Saved data entries:

-- Opening Marker --

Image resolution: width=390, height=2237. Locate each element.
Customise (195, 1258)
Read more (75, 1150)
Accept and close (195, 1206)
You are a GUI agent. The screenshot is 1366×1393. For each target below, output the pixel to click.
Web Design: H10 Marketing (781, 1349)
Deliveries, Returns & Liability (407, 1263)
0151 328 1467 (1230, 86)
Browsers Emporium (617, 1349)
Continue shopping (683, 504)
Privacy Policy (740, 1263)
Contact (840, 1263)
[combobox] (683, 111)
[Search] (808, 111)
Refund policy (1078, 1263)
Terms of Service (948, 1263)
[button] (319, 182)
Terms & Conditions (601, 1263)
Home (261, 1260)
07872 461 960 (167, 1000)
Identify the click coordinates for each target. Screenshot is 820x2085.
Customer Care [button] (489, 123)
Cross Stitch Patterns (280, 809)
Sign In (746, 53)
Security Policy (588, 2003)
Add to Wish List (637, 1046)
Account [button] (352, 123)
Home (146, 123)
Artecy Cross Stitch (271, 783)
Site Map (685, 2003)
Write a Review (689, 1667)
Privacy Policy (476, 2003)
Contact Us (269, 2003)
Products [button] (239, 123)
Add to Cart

-- Closing Marker --

Please repeat each entry. Keep every word the same.

Written response:
Image resolution: width=390, height=2237. Locate each element.
Customise (195, 1258)
Read more (75, 1150)
Accept and close (195, 1206)
You are a GUI agent. The screenshot is 1366×1393. For each target below, output the pixel to click.
Web Design: H10 Marketing (781, 1349)
Deliveries, Returns & Liability (407, 1263)
0151 328 1467 (1230, 86)
Browsers Emporium (617, 1349)
Continue shopping (683, 504)
Privacy Policy (740, 1263)
Contact (840, 1263)
[combobox] (683, 111)
[Search] (808, 111)
Refund policy (1078, 1263)
Terms of Service (948, 1263)
[button] (319, 182)
Terms & Conditions (601, 1263)
Home (261, 1260)
07872 461 960 (167, 1000)
Identify the click coordinates for each target. Screenshot is 820x2085.
Customer Care [button] (489, 123)
Cross Stitch Patterns (280, 809)
Sign In (746, 53)
Security Policy (588, 2003)
Add to Wish List (637, 1046)
Account [button] (352, 123)
Home (146, 123)
Artecy Cross Stitch (271, 783)
Site Map (685, 2003)
Write a Review (689, 1667)
Privacy Policy (476, 2003)
Contact Us (269, 2003)
Products [button] (239, 123)
Add to Cart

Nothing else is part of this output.